1. Phone the customer – regardless of how they contacted you

When things go wrong, customers appreciate a phone call, even if they made contact with you through a different channel. This is because phone calls are both quick and PRIVATE; your customers’ issues won’t be bandied across the internet.

Phoning also ensures that both parties are less likely to misunderstand what is being said – if you email, tweet etc. the written word doesn’t have the depth of meaning or tone conveyed by speech and is more open to misinterpretation.

Ken Reid

Ken Reid

A phone call will also elicit greater detail about your customer (so you can keep adding to your histories) – and you can control the content.

With thanks to Ken Reid at Rostrvm Solutions

2. Make sure your service strategy has well-defined procedures

Have a service strategy with well-defined procedures for managing complaints for all channels. This should include the customer journey, service failure points and complaints with key words, as used by the customer.

Also have an agreed engagement policy with all stakeholders, defining the why, when and how to respond to customer enquiries.

Steve Shellabear

Steve Shellabear

3. Develop your staff to resolve customers’ complaints quickly

Recruit, train and develop your staff to resolve your customers’ complaints well, through all channels.

Prioritise communication, problem solving and empathy skills, as well as written and verbal skills.

With thanks to Steve Shellabear at Dancing Lion Training & Consultancy Ltd

4. Listen to and act on customer feedback

Carolyn Blunt

It’s not enough for the contact centre to soothe complainers and repair customer relationships in the short term, it is vital that the root causes of complaints are tackled and resolved.

Listening to feedback from the contact centre is a key source of information. Agents should be able to gather information from complainers, thank them for it and then hand the issue to the relevant teams, confident in the knowledge that it will be resolved as agreed.

Failure to do this means the contact centre ends up bearing the brunt of repetitive complaints and the pages of online communities and social media are filled with moans and meaningless, empty apologies.

With thanks to Carolyn Blunt, co-author of Delivering Effective Social Customer Service

5. Empower your agents to focus on the customer experience

Dave Ogden

Dave Ogden

Don’t hamstring your social advisors with bureaucratic legal speak or boilerplate answers.

Allow them to have a conversation and deal with the problem that the customer has, empowering them to focus on the customer experience.

With thanks to Dave Ogden at Aspect Software

6. Use social media monitoring to alert agents to potential customer issues

Social media monitoring can alert customer service representatives to potential customer issues.

It begins with monitoring social media for mention of brands, products and the organisation name, and extends to contact centre agents having access to company information, often from disparate systems, such as CRM, customer databases, product inventories and sales systems.

Dave Paulding

Dave Paulding

This proactive approach is only effective, however, if agents are given the right tools to identify, pick-up and respond to complaints or queries quickly.

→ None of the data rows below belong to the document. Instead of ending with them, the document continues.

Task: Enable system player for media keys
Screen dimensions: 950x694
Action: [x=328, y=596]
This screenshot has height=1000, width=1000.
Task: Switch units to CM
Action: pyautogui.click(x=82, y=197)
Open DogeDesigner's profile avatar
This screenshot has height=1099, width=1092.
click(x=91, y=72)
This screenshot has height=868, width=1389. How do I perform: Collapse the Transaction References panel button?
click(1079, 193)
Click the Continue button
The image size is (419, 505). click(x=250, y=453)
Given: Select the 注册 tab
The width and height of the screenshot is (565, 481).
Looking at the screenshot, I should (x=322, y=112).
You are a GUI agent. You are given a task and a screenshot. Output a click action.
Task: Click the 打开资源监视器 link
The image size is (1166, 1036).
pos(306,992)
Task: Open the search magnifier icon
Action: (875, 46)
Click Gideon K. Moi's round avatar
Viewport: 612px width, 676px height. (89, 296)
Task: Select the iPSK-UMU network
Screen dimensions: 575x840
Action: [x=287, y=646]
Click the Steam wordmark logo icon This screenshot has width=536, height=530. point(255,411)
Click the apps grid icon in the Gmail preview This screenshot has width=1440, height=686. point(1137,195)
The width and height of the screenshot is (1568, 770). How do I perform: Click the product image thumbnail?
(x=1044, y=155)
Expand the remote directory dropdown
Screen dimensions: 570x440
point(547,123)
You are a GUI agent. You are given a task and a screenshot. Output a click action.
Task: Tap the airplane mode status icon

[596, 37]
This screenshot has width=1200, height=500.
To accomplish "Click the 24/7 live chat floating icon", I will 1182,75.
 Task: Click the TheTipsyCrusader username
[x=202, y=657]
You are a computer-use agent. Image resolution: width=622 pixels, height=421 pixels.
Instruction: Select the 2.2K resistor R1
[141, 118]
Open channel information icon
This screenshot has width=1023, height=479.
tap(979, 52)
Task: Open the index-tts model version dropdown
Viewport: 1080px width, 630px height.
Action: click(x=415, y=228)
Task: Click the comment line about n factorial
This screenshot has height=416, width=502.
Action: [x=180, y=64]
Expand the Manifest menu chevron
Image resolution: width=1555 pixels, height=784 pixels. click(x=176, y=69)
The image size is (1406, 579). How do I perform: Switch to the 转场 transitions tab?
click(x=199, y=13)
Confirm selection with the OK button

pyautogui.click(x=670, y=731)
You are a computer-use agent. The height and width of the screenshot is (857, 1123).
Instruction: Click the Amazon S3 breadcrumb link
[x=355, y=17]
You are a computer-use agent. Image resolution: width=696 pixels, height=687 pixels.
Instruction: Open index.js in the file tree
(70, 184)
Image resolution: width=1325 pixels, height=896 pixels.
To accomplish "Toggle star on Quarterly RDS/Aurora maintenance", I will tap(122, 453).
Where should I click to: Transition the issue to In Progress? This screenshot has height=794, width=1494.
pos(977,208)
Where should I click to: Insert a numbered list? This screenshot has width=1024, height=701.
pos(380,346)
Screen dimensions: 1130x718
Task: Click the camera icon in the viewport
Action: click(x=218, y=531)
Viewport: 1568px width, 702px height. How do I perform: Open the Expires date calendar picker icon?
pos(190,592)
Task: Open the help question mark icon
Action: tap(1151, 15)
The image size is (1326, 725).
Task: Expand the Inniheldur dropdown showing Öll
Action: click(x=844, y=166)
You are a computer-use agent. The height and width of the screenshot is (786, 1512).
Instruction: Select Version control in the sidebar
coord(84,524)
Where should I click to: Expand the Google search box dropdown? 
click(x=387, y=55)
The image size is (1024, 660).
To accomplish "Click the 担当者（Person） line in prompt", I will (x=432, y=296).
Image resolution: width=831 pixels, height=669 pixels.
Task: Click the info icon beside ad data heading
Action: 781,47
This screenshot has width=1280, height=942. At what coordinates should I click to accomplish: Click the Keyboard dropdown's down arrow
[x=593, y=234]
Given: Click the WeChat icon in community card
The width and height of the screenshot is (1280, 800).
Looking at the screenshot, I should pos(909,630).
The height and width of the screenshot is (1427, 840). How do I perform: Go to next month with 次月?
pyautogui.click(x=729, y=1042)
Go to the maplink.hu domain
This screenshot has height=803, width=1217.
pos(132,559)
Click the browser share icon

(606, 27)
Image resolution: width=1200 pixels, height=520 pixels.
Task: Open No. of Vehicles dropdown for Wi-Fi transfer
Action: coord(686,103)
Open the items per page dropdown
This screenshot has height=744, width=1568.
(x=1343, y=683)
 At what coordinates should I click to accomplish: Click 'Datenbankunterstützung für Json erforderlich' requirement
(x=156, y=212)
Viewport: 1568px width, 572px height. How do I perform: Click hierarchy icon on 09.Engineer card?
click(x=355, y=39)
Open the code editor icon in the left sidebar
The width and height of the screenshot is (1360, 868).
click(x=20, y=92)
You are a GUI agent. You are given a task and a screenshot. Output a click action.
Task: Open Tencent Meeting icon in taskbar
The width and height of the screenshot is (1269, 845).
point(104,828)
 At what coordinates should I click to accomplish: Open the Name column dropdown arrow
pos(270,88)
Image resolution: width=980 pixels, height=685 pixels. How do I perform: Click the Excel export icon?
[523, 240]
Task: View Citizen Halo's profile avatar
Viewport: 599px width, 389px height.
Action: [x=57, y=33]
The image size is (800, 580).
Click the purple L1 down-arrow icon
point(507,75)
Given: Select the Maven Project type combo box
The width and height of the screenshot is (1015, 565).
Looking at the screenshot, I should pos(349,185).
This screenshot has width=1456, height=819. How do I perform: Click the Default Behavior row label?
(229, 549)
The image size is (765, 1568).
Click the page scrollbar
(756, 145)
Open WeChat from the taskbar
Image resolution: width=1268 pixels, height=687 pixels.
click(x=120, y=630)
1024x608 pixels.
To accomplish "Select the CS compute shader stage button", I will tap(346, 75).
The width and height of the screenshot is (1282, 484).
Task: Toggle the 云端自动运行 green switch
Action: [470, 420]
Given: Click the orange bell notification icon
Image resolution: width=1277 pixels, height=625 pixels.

The speedy resolution of customer complaints and queries can also be improved by tying the call centre, social media and corporate systems together in a unified way, bringing agents the right information when they need it.

In this way, the agent can attend to any query – find information on an outstanding order, answer a question, or sell a product – quickly and efficiently, regardless of the medium of contact.

With thanks to Dave Paulding at Interactive Intelligence

7. Identify and segregate the customers contacting with complaints

One of the first steps to ensuring a robust complaints procedure is to make sure that you can effectively identify and segregate the customers contacting with complaints.

For voice calls, this could be done through specific numbers and options on an IVR system to ensure that they are put through to agents equipped with the correct knowledge to handle the complaints.

In terms of emails, specific addresses or folders can be created so that the customer can either send the information via a specific email address, or keywords within the email can ensure that emails are sectioned into the correct folders and not lost within other emails.

8. Automate an acknowledgement response

Automating an acknowledgement response to the customer if they email their complaint will give the customer an instant indication that the email has been received and is in the process of being dealt with.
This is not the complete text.